Uma sala de madeira, nas sombras, num dos pulmões dos trópicos. E às vezes eu me voltava para dentro de mim e visitava o sonho: uma estátua eternizada em pensamentos líquidos, um verme branco se contorcendo de amor.
Um amor fugitivo. Um sonho dentro de um sonho. E o pesadelo me disse: você vai crescer. Você deixará para trás as imagens da dor e do labirinto e esquecerá. Mas naquela época crescer pode ser um crime. Estou aqui, disse eu, com os cachorros românticos e aqui vou ficar.
Este poema, publicado no livro com o mesmo nome, fala-nos da juventude e da loucura e do descontrole das paixões a que costuma estar associado. Vemos também uma possível referência à queda do Chile nas mãos de Pinochet e sua emigração para o México.
2. Musa
Ela era mais bonita que o sol e eu ainda não tinha dezesseis anos. Vinte e quatro se passaram e ele ainda está ao meu lado. Às vezes a vejo caminhando nas montanhas: ela é o anjo da guarda de nossas orações. É o sonho que volta com a promessa e o apito. O apito que nos chama e que nos perde. Em seus olhos vejo os rostos de todos os meus amores perdidos.
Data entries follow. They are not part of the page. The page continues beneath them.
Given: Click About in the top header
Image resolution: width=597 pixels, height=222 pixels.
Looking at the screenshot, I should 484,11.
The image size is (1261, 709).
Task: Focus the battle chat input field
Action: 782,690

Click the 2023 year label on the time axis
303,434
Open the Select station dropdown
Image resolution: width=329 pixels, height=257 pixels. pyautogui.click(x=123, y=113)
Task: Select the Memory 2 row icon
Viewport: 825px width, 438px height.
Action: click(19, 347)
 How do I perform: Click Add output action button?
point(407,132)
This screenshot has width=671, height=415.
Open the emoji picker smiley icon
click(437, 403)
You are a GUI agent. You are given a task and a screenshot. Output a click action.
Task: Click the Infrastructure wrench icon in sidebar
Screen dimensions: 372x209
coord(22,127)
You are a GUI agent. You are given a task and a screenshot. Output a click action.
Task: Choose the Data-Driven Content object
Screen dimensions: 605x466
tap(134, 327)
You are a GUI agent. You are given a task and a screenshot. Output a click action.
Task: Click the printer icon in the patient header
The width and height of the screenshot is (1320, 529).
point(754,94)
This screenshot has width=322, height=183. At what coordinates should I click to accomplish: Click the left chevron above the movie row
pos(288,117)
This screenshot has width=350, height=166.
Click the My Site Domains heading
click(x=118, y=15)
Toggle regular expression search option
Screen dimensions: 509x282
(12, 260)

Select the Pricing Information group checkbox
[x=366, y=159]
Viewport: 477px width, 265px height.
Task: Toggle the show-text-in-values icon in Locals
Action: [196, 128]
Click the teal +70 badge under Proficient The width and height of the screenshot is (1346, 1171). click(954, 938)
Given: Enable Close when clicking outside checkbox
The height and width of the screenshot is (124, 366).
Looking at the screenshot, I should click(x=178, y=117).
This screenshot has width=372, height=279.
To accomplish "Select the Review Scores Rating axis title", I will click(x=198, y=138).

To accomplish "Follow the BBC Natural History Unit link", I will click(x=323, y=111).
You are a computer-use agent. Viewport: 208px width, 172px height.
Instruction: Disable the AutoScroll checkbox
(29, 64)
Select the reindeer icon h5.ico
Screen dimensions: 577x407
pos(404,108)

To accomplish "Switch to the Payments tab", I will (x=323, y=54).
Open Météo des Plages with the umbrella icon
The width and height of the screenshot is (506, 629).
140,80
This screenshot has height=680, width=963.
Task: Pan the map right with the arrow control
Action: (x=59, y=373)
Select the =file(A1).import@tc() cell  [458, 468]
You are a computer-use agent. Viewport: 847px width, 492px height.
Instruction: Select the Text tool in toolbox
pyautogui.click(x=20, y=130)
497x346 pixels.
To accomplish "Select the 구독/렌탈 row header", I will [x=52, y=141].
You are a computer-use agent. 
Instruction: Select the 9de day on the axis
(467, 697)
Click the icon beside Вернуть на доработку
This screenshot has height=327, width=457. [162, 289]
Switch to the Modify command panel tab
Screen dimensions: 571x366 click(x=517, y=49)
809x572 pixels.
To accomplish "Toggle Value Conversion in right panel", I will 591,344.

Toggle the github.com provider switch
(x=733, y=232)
Ah, Musa, protege-me, digo-lhe eu, nos dias terríveis da aventura incessante. Nunca se afaste de Mim. Observe meus passos e os passos de meu filho Lautaro. Deixe-me sentir novamente as pontas dos seus dedos nas minhas costas, me empurrando, quando tudo estiver escuro, quando tudo estiver perdido. Deixe-me ouvir o apito novamente.
Eu sou seu amante fiel, embora às vezes o sono me separe de você. Você também é a rainha dos sonhos. Você tem minha amizade todos os dias e um dia sua amizade vai me tirar do deserto do esquecimento. Bem, mesmo que você venha quando eu for, no fundo somos amigos inseparáveis.
Musa, onde quer que eu vá, você vai. Eu vi você nos hospitais e na fila dos presos políticos. Eu vi você nos olhos terríveis de Edna Lieberman e nos becos dos pistoleiros. E você sempre me protegeu! Na derrota e no arranhão.
Em relacionamentos doentios e crueldades, você sempre esteve comigo. E mesmo que os anos passem e o Roberto Bolaño da Alameda e da Biblioteca de Cristal se transforme, fique paralisado, mais burro e mais velho, você continuará linda. Mais do que o sol e as estrelas.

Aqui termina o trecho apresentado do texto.